Поэтому, только поняв окончательно, что надо делать и чего не надо… вернее, что хочется и чего не хочется, — но уже хочется, действительно, всей глубиной, — только после этого можно было вернуть себе и возможность полного действия. И теперь, когда всё было осуществлено, становилось страшно за свою чрезмерную силу, словно великан богатырь, очутившийся в тесной комнате, среди многочисленных хрупких предметов: как бы чего-нибудь не сломать. Вот, скажем, всё тот же мальчик: перестал тереть ушибленное колено, побежал от товарища. Они только играют, но все помыслы, все желания мальчика сосредоточены сейчас на одном: убежать, не попасться. Хочется помочь ему; просто порадовать, исполнить желание, хотя бы пустяшное. Протянул бы руку — и мальчик взлетит на воздух. Но что тогда будет с товарищем? Этот хочет не даться, тот хочет поймать. Кто прав? Кому прежде помочь? А ведь это они только играют — что же в жизни? О, надо быть очень осторожным, чтобы чего-нибудь не испортить. Одно опрометчивое движение опрокинет с таким трудом этими самыми руками уже наполовину построенное мироздание…
Чувствовалась полная сила. Можно сделать всё, что захочется. Можно всё переделать, но надо ли? Конечно, очень много плохого, многое переделывать надо. Но главное, по существу? Теперь это ясно: в главном всё хорошо; теперь только, впервые, видно сполна: в целом мир верен, удачен, прекрасен, незаменим. Переделки только поверхностные, общее же направление правильно, надо дальше, как начато. И жить… Как же жить? Да, вот, почти так же, как прежде, ничего лучшего не представить: только повторить то, что уже тысячи раз было сделано, прожить так, как тысячи раз было прожито: выполнить посильное дело и, выполнив, отойти.

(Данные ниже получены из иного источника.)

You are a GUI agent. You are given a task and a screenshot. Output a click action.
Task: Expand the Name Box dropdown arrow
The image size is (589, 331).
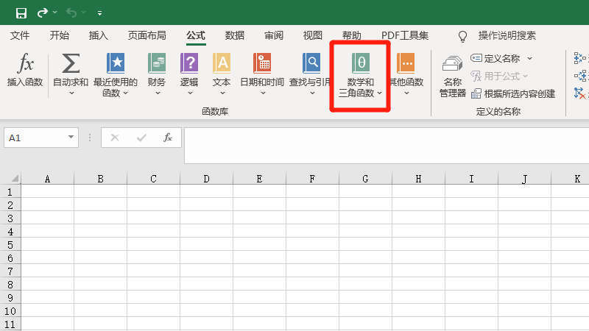point(71,138)
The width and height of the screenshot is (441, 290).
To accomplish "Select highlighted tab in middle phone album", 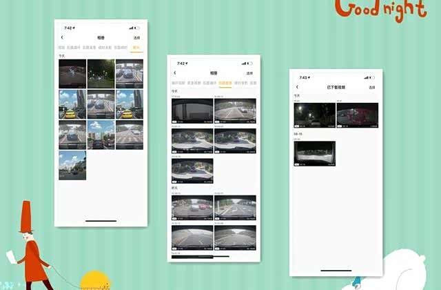I will point(225,83).
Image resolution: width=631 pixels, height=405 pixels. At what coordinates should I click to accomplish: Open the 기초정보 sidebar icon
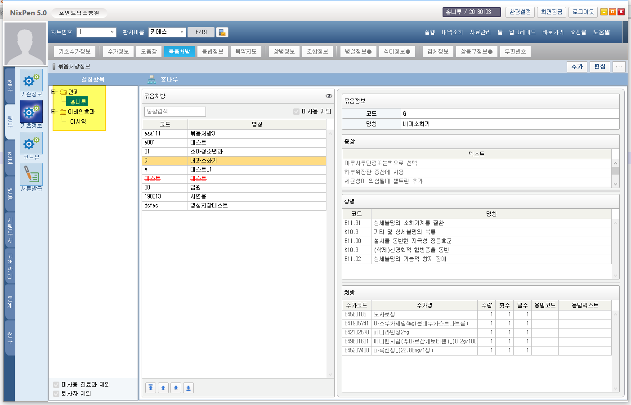coord(31,112)
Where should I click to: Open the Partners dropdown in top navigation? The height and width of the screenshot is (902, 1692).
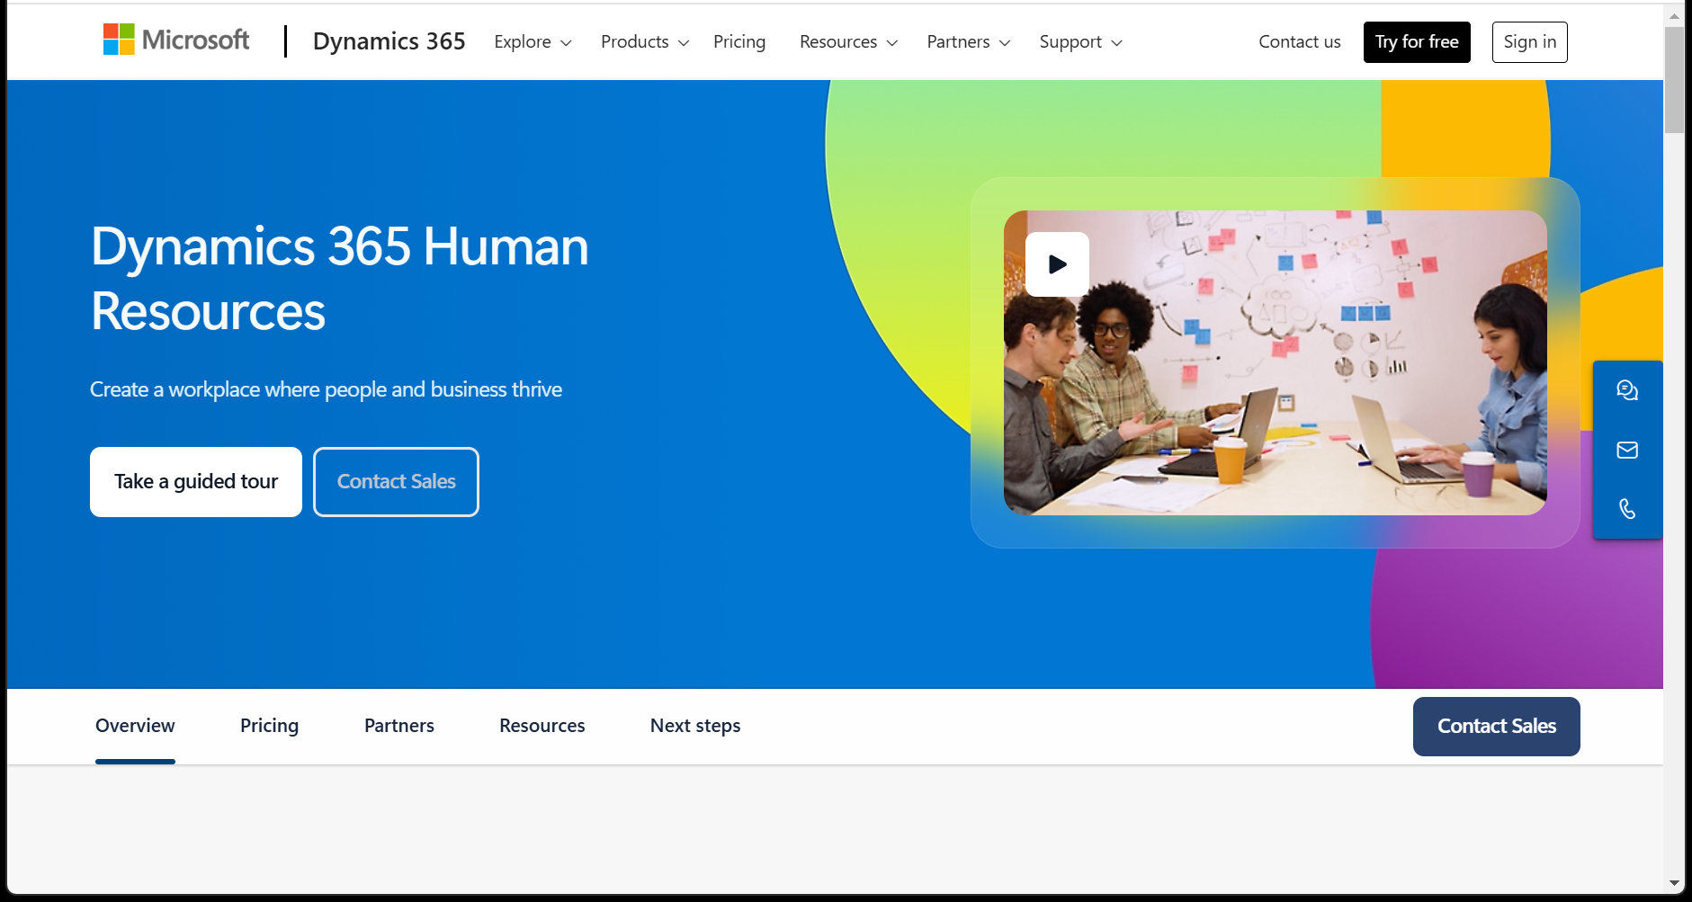968,41
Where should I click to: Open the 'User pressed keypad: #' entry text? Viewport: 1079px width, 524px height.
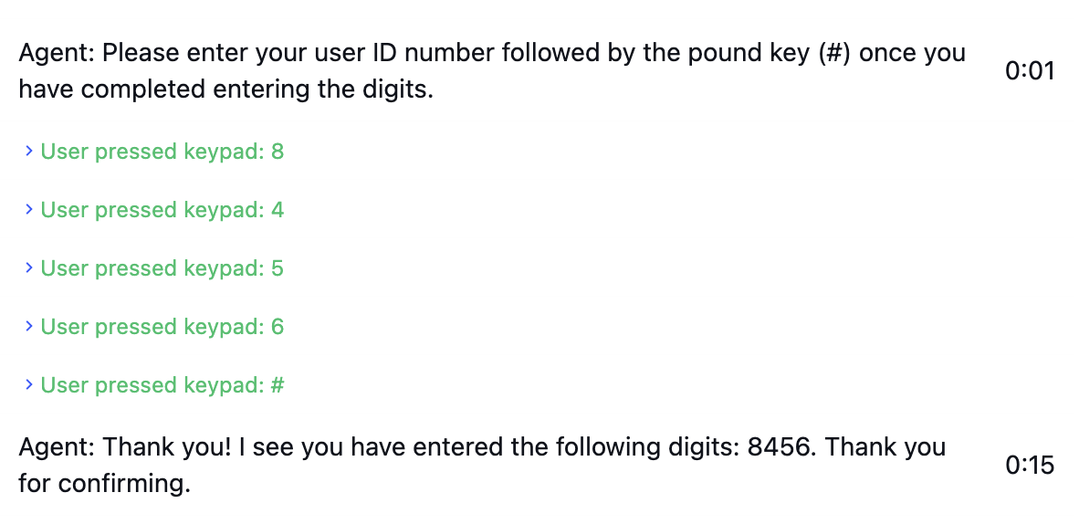pyautogui.click(x=162, y=385)
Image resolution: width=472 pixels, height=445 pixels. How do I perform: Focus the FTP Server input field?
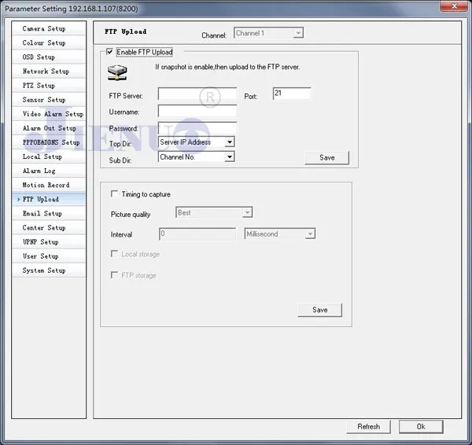(197, 94)
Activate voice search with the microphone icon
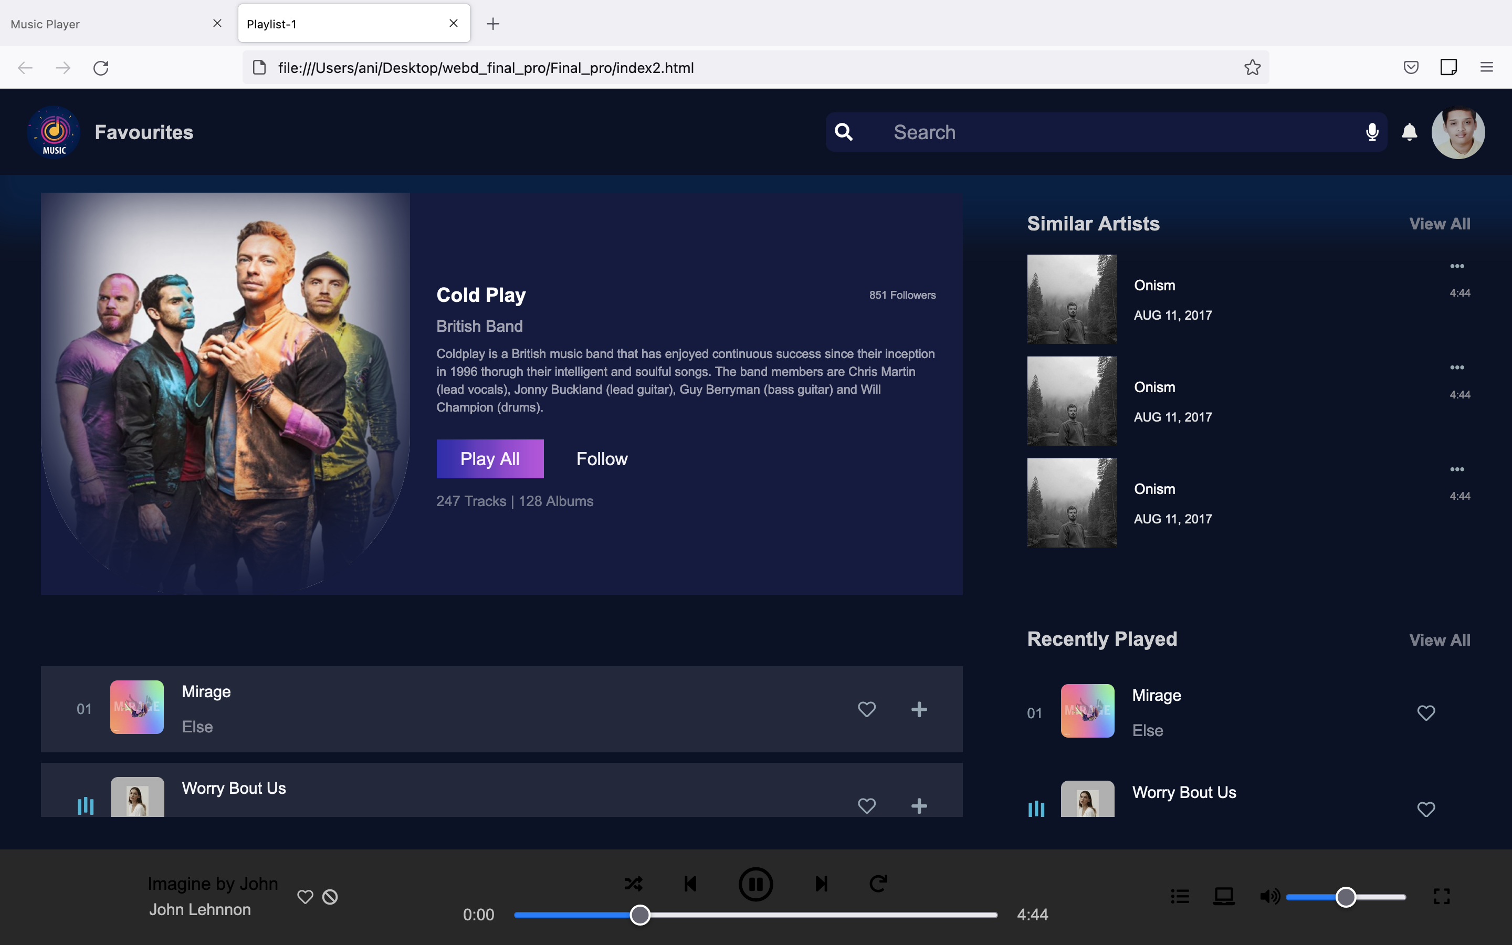The image size is (1512, 945). click(1372, 132)
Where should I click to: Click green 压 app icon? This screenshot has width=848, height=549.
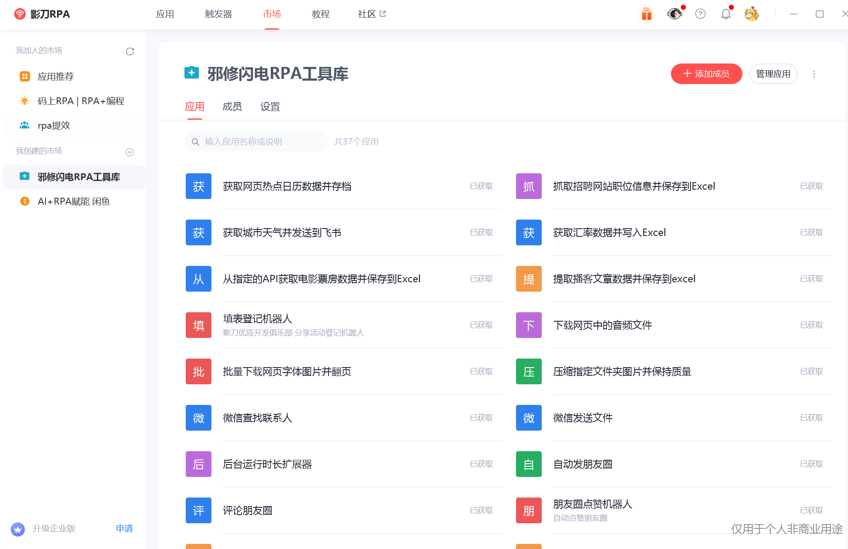point(528,371)
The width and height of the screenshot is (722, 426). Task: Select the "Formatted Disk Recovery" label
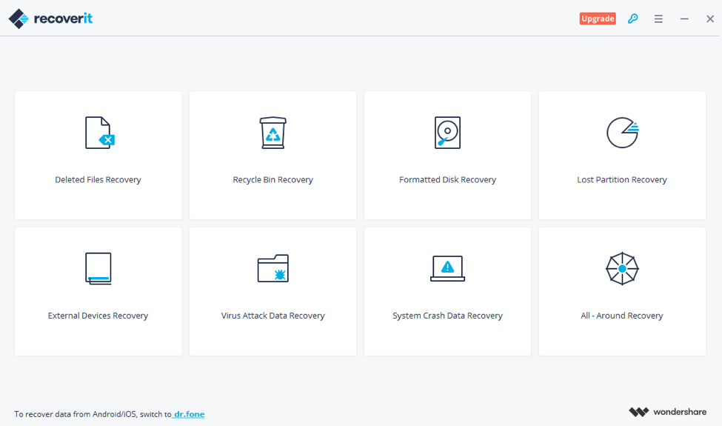coord(447,180)
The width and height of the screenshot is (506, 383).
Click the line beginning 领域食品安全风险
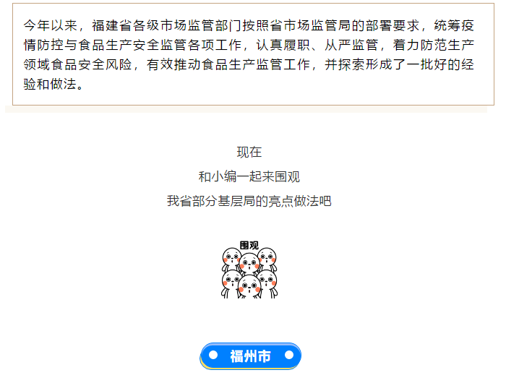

Умереть? Да, умереть. Как все. Сейчас это надо. Что будет потом — неизвестно. Но уж, конечно, самое лучшее: начатое так хорошо разве может не вылиться в полное и окончательное совершенство?
Власть дана полная. Сейчас и здесь. Он — это я. Всё доверено мне. Могу всё иначе, по-своему. Но зачем, если всё хорошо? В основном всё оставить по-прежнему. Никакой разницы. Или — вся разница, — что теперь как соучастник, совместно. И, значит, чутко прислушиваясь, от всей души, осторожно…
Чувство свободы не убывало. Но из него, — и именно из него — вырастало другое: сознание страшной ответственности. Каждый шаг — малейшее движение брови — становилось достоянием вечности. Всё закрепится навеки, неистребимо и навсегда. Требовалось выполнить всё, как лучше нельзя, ничего не забыть, ничего не рассыпать. И еще: увлечь за собою других, обо всем рассказать, всё передать дальше в верные руки…
Однако солнце уже было близко к закату. И, прежде всего, следовало вернуться домой, окончить заказанную соседом скамейку. Скоро станет темно, а соседу обещано, что на завтра скамейка будет готова.